Шагаем и молчим. Правила тюрьмы требуют полного молчания. Трудное это дело — молчать долгие дни, месяцы, годы, но… в этих стенах привычка человеческого естества к членораздельным звукам отнесена к категории недозволенного и карается карцером, как серьезный проступок. Молчи, терзайся угрызениями преступной совести и вянь… Но как ни закалены в немоте люди в стране великого молчания, а все душа алчет человеческой речи, томится и тоскует под гнетом бессловесности. И даже при искреннем желании быть вполне лояльным, не уклоняться на путь преступления против тюремного устава, я всегда ловлю себя на грешном умысле перешагнуть грань запретного: каждый раз мое ухо чутко ловит самый незначительный, сдавленный полушепот и преступно внимает ему…

— Трамвай бастует, господин… слышали?

Мне хочется сейчас же оглянуться к милому товарищу, дружески улыбнуться ему, переброситься словечком-другим. Но я — уже искушенный преступник, как ни конфузно в этом сознаться. Я сперва беззаботно верчу головой по сторонам, измеряю на глаз дистанцию между надзирателем и нами, оцениваю позицию, а потом уже как бы нечаянно оглядываюсь назад. Приятельски ухмыляются мне простодушные карие глаза. Лицо круглое, смуглое, точно закоптелое, на подбородке черный пушок.

— Бастует?

— Третий день… не слыхали?

— Нет. А вы как знаете?

— Да через надзирателей. Третий день… У нас человек пять надзирателей подались туда теперь. Из-за дня: рабочий день сократить…

— Это хорошо.

В другое время мне было бы, я думаю, все равно, бастует или нет трамвай, но теперь весть с воли, весть о неумирающем протесте — даже в крошечном масштабе — меня радостно волнует. А главное — так приятно услышать человеческую речь, завязать хоть мимолетное общение и знакомство… Я забываю об опасности попасть в карцер. Я боюсь, что беседа наша может оборваться, и, чтобы поддержать ее, может быть, слишком поспешно спрашиваю о том, что всегда первым приходит на мысль в нашем положении:

— А вам долго еще, товарищ?

— Нет… сорок три дня.

— Вы по какому делу?

У политических это — вопрос обычный. Но уголовные, — я после убедился в этом, — несколько стесняются его.
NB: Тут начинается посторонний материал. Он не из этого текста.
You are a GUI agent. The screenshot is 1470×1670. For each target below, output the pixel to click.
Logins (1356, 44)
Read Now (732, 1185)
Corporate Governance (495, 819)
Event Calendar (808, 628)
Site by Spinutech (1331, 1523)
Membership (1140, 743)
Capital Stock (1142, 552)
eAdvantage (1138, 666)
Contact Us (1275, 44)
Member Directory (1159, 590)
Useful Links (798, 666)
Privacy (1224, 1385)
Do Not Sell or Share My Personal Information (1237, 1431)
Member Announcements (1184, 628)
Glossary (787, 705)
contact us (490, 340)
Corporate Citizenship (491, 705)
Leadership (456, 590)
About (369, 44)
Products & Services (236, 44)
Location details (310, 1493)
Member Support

И мой собеседник не сразу отвечал:

— По подозрению в растрате.

Потом, после некоторой паузы, добавил:

— Девица одна дала вещь заложить, а я… проиграл в карты…

В ленивом голосе звучало как будто сожаление, несколько комическое. Доносится окрик:

— Реже иди! реже! Куда там лезешь?

Может быть, он адресован и не в нашу сторону, но мы смолкаем. Когда я прохожу мимо старика надзирателя с упитанным носом и клочком белой шерсти на подбородке и встречаюсь с его враждебно-строгим, подозрительным, прищуренным взглядом, я чувствую себя несколько виноватым и отвожу взгляд в сторону, на глянцевую листву жиденьких березок, но которой струится серебряными ручейками солнечный свет.